Traditional CLI output is for humans. Agents need structured results, failure reasons, and next-step suggestions. agentHints turns product experience into machine-readable guidance.


The CLI Output Gap

Traditional CLI output is designed for humans.

Success Failure
Print "Success" or "Done" Print error message
Maybe show created resource Maybe show stack trace
Human reads and decides next step Human reads and debugs

This works for people. Humans can:

But Agents work differently.


What Agents Actually Need

Agents don't just read results. They need to connect results to the next task chain.

Agent Need Why
Structured results Must parse output programmatically
Failure reasons Need specific details, not generic messages
Next-step suggestions Need guidance on what to do after

A human sees "Resource created successfully" and knows: "I should probably check what was created, then maybe run some tests."

An Agent sees "Resource created successfully" and... has no idea what to do next.


agentHints: The Solution

Apidog CLI adds agentHints to its output.

Here's what a typical response looks like:

{
  "success": true,
  "data": {
    "id": "12345",
    "name": "Health Check Test Case"
  },
  "agentHints": {
    "summary": "Test case created successfully.",
    "nextSteps": [
      "Read the created test case back to confirm structure.",
      "Add assertions if the test case needs response validation.",
      "Add the test case to a test scenario for integration testing.",
      "Run related tests after adding to scenario."
    ]
  }
}

Three components:

Component Purpose
success + data The actual result
summary Human-readable summary
nextSteps Machine-readable next-step suggestions

The Execution Inertia Problem

Here's a real problem we observed:

After successfully creating a resource, the model often continues directly to generate the next write.

Example:

Agent: Creates test case
CLI: Returns success
Agent: Immediately creates test scenario (without reading back)
Agent: Immediately runs tests
Result: Scenario has wrong structure, tests fail

In complex business processes, mechanical continuous execution is not appropriate.

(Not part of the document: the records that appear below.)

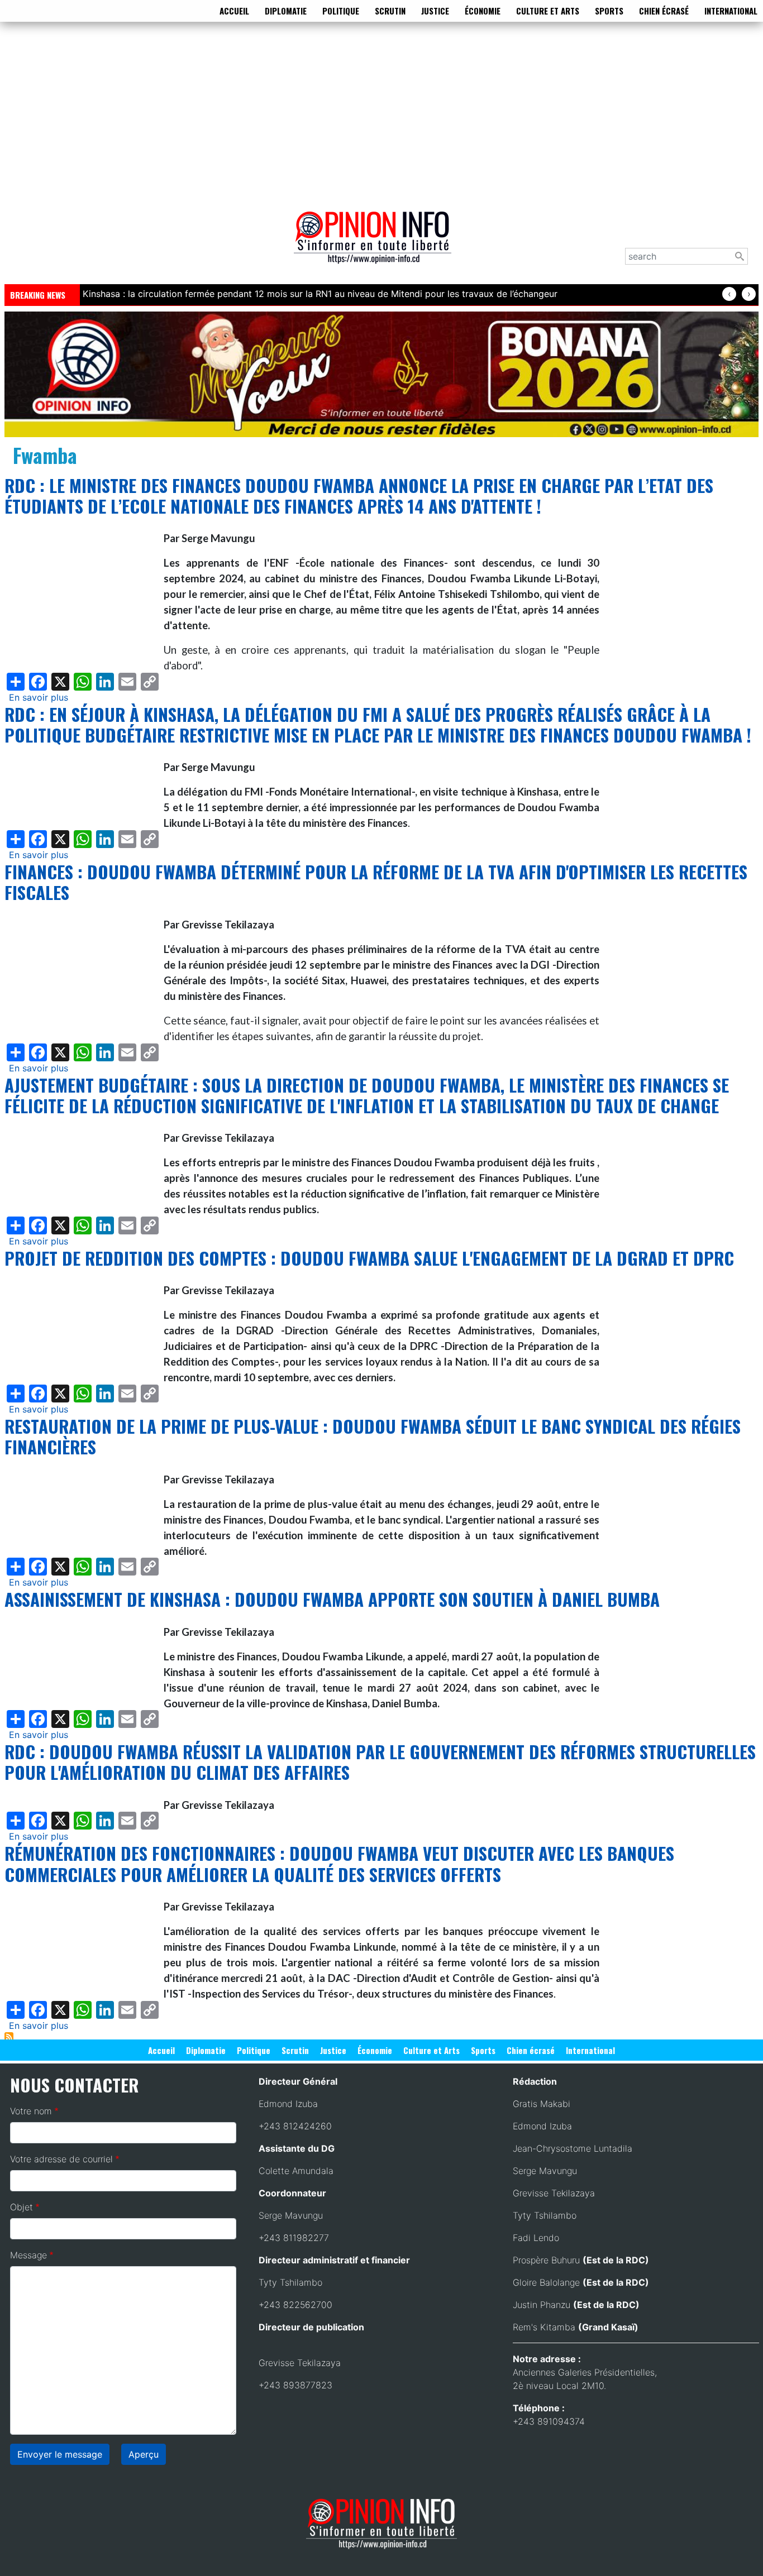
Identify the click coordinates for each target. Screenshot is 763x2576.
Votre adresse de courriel (61, 2159)
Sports (609, 10)
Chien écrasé (664, 10)
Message (28, 2255)
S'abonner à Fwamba (8, 2036)
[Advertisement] (381, 114)
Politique (340, 10)
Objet (21, 2207)
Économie (482, 10)
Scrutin (390, 10)
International (730, 10)
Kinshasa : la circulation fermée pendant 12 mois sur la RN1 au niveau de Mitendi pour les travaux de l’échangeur (320, 293)
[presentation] (729, 294)
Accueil (234, 10)
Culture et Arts (547, 10)
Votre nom (31, 2111)
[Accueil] (377, 245)
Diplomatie (286, 10)
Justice (435, 10)
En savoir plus (38, 697)
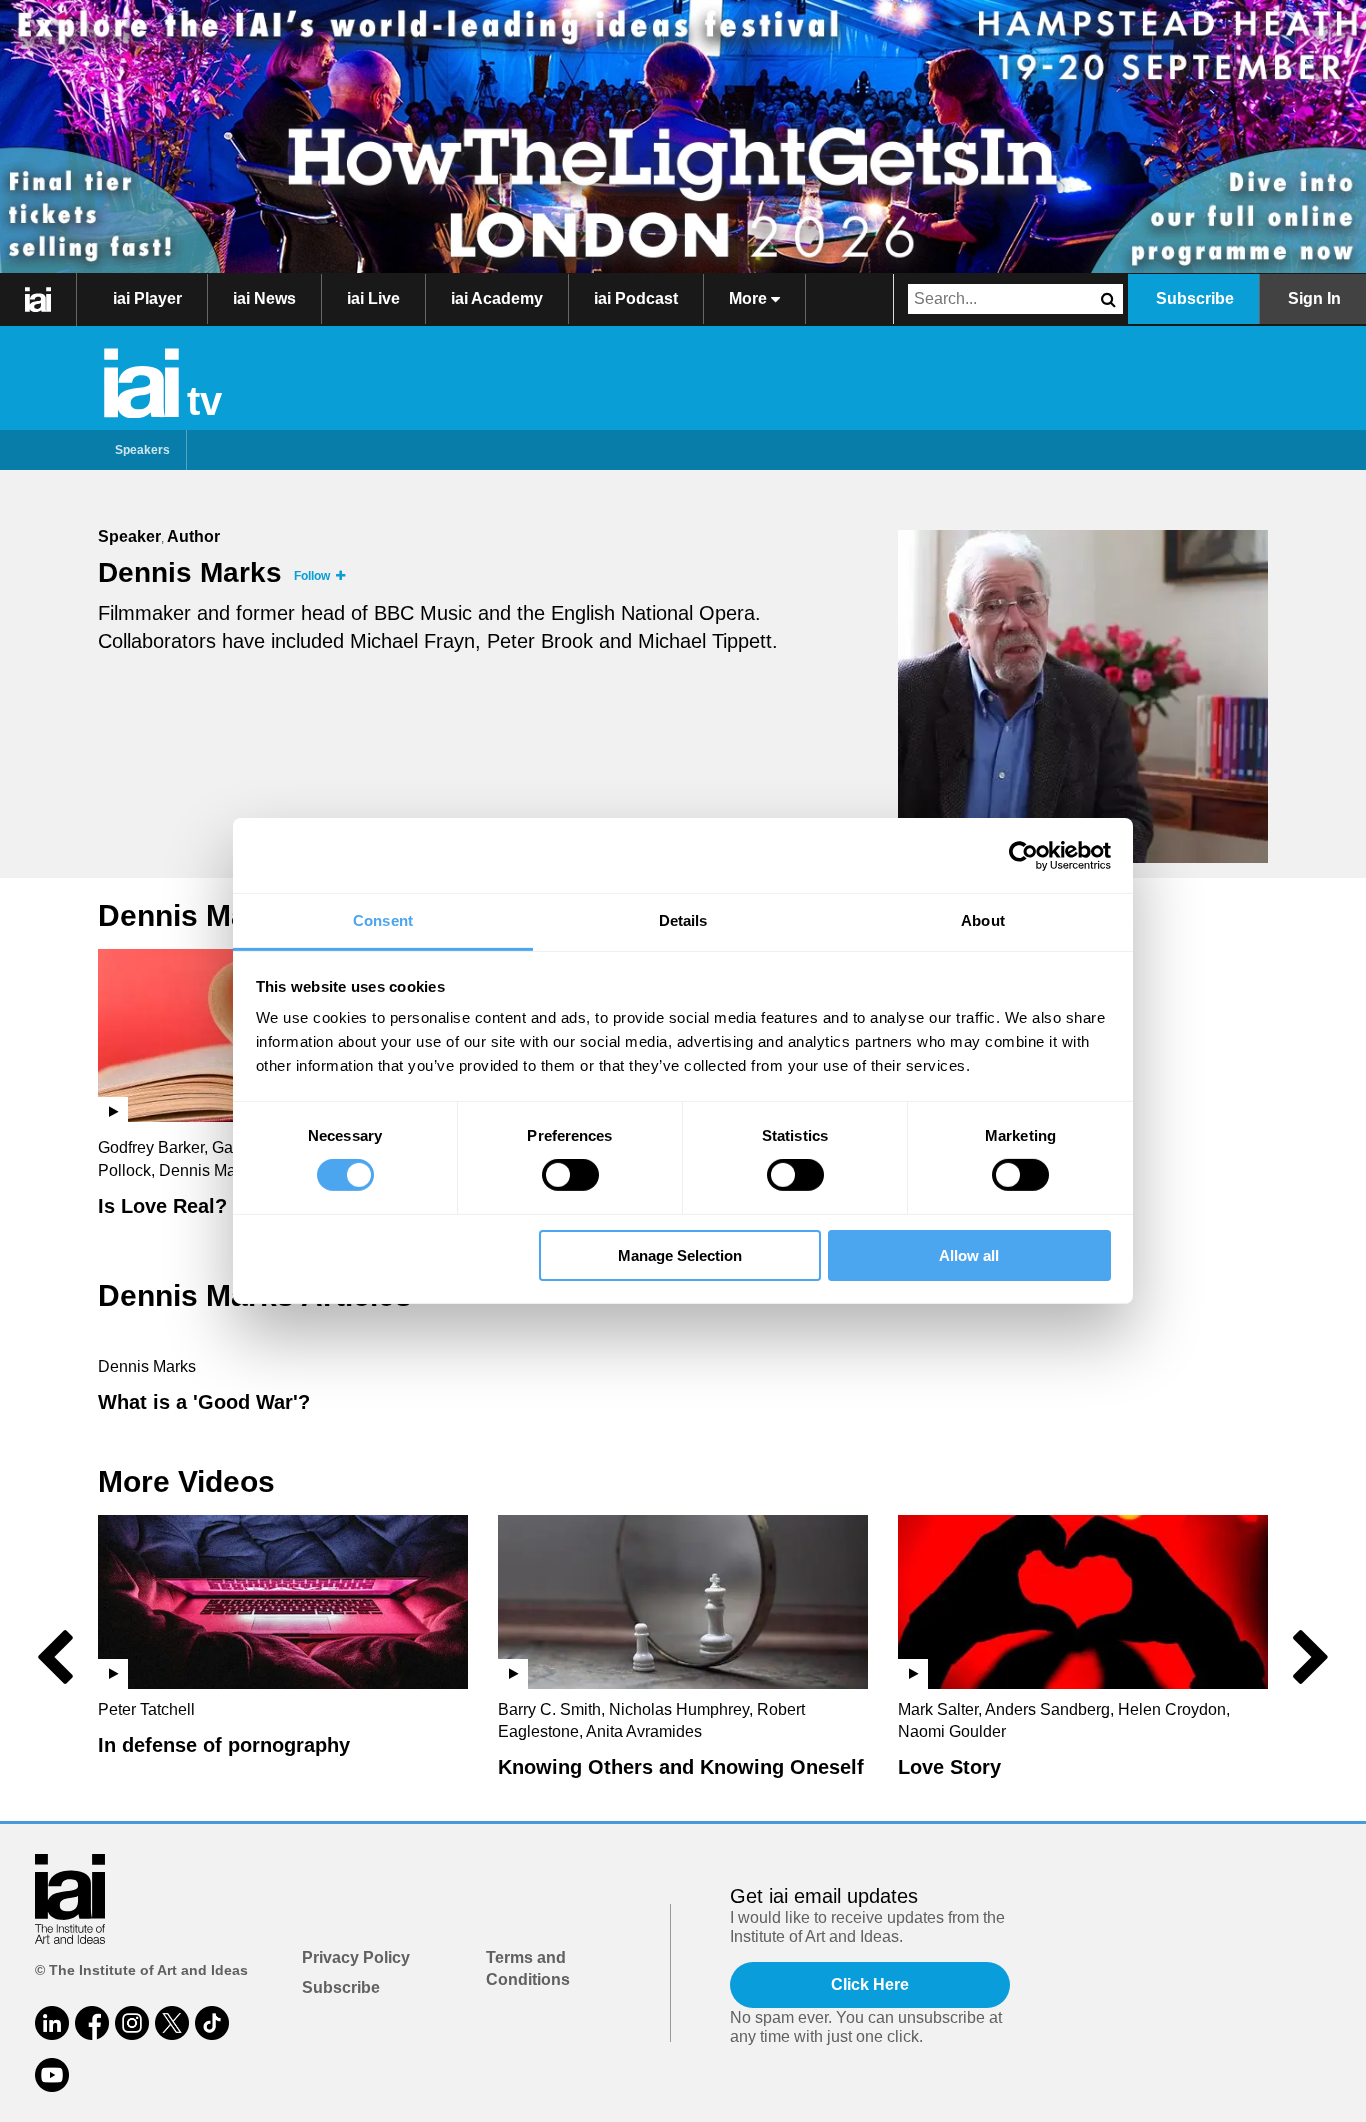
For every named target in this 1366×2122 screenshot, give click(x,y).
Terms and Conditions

The most correct approach is often:

  1. Create resource
  2. Read back first
  3. Confirm structure
  4. Then proceed

Why Read-Back Matters

Skipping read-back causes real problems:

Problem Cause
Wrong default values Server fills defaults Agent didn't specify
Missing associated IDs Import may generate new internal IDs
Structural variants Frontend may depend on specific parsing
Incorrect assumptions Agent continues based on "imagination"

If the real structure is not read back, the Agent easily continues writing based on its own guess—not on actual data.


agentHints as Navigator

agentHints turns product experience into machine-readable next-step suggestions.

It appears exactly where the Agent needs to make decisions.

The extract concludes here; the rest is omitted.